Animals
C57BL/6J mice (6–8 weeks of age) and Sprague-Dawley rats (27–29 month of age) obtained from the Yale Animal Resources Center (YARC) were housed under controlled temperature (25 ℃), humidity (50%), and lighting (12/12 light/dark cycle) conditions. Slack−/−/Slick−/− mice [30] were a gift of Dr. C.J. Lingle. Animals that underwent surgery were single housed following the procedure. All efforts were made to reduce animal suffering and the numbers used. All experiments were conducted in accordance with the guidelines of Yale University Institutional Animal Care and Use Committee (IACUC), and Public Health Service requirements for animal use as described in the Guide for the Care and Use of Laboratory Animals.

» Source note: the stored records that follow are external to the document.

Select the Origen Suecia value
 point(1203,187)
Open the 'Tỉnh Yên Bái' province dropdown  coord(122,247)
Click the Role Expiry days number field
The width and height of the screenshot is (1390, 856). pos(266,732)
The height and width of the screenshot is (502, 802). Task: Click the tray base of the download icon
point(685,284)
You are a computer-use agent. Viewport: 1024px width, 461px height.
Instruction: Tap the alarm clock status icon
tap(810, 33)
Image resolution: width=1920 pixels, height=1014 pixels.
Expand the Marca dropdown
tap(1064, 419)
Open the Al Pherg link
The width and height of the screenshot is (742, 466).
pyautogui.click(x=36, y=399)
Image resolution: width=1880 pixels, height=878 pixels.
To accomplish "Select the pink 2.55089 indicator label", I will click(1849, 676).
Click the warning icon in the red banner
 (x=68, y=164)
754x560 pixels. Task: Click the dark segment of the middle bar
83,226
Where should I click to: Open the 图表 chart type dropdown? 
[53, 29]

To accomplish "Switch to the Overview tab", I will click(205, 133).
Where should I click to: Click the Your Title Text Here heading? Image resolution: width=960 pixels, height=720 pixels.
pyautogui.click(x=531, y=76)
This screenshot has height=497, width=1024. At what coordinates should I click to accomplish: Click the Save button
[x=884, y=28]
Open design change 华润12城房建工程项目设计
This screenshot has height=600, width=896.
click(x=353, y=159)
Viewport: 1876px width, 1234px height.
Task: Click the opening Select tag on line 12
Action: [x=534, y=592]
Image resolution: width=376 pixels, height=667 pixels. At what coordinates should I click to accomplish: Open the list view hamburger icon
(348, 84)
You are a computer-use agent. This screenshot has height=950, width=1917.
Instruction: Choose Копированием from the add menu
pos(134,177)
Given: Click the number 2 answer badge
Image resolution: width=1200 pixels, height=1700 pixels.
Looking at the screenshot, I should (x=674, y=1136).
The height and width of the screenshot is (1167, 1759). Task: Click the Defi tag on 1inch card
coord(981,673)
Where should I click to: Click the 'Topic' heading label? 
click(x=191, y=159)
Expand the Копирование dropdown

Primary Cortical Neuron Culture
Primary cortical neurons were prepared from E16-17 mouse embryos as described previously with modifications specific for this study [60]. After isolation of frontal cortex from embryonic brains, neurons were dissociated and seeded (on coverslips inside a 6 well plate: 0.2E6 cells/well) onto plates containing NB plus [Neurobasal medium supplemented with B27 (Invitrogen GIBCO Life Technologies), GlutaMAX (GIBCO), and penicillin/streptomycin (GIBCO)] and 5% FBS (GIBCO). After 2 hours incubation, primary cultures were maintained in NB plus without FBS in a 5% CO2 and 20% O2 incubator at 37 °C. Subsequently, half the medium was replaced every 2 days.
Tissue Preparation
For HCN1 and Slack channel immunolabeling, 3 male, 27 to 29-month-old Sprague-Dawley rats and 3 male 2-month-old C57BL/6J mice were used. Aged rats were used due to potentially increased HCN1 actions mediated by disinhibited cAMP-PKA signaling in the mPFC with advancing age [61]. Animals were anesthetized with Nembutal (50mg/mL, i.p.) and perfused transcardially with 4% paraformaldehyde (PFA), 0.05% glutaraldehyde in 0.1M phosphate buffer (PB; pH7.4). After perfusion, brains were removed from the skull and immersed in 4% PFA overnight at 4 °C. Coronal 60 μm-thick sections were then cut on a Vibratome (Leica V1000) and collected in 0.1 M PB.
Immunofluorescence
For immunocytochemistry of primary cortical neurons on DIV 14, coverslips were fixed in 4% paraformaldehyde for 10 min and permeabilized in blocking buffer (0.2% Triton X-100 and 3% normal goat serum in PBS) for 5 min at room temperature. For immunohistochemistry of cerebral cortex from 2-month-old mice, brain slices were permeabilized and incubated in blocking buffer for one hour at room temperature. After blocking, sections from DIV 14 cortical neuronal cultures or 2-month-old mice were overlaid with primary antibodies to Slack (1:200, Neuromab), HCN1 (1:200, Thermo Fisher Scientific) and MAP2 (1:200, Santa Cruz Biotechnology) overnight at 4 °C. Then, the corresponding Alexa Fluor 488-, 546- or 647-conjugated secondary antibodies were applied. Stained sections were mounted with DAPI-containing mounting solution and sealed with glass coverslips. Confocal imaging of primary cortical neurons and brain slices was carried out on a Leica SP5 MP. Three-dimensional z-stack images were taken and stitched into tiles to cover the entirety of the neurons of interest.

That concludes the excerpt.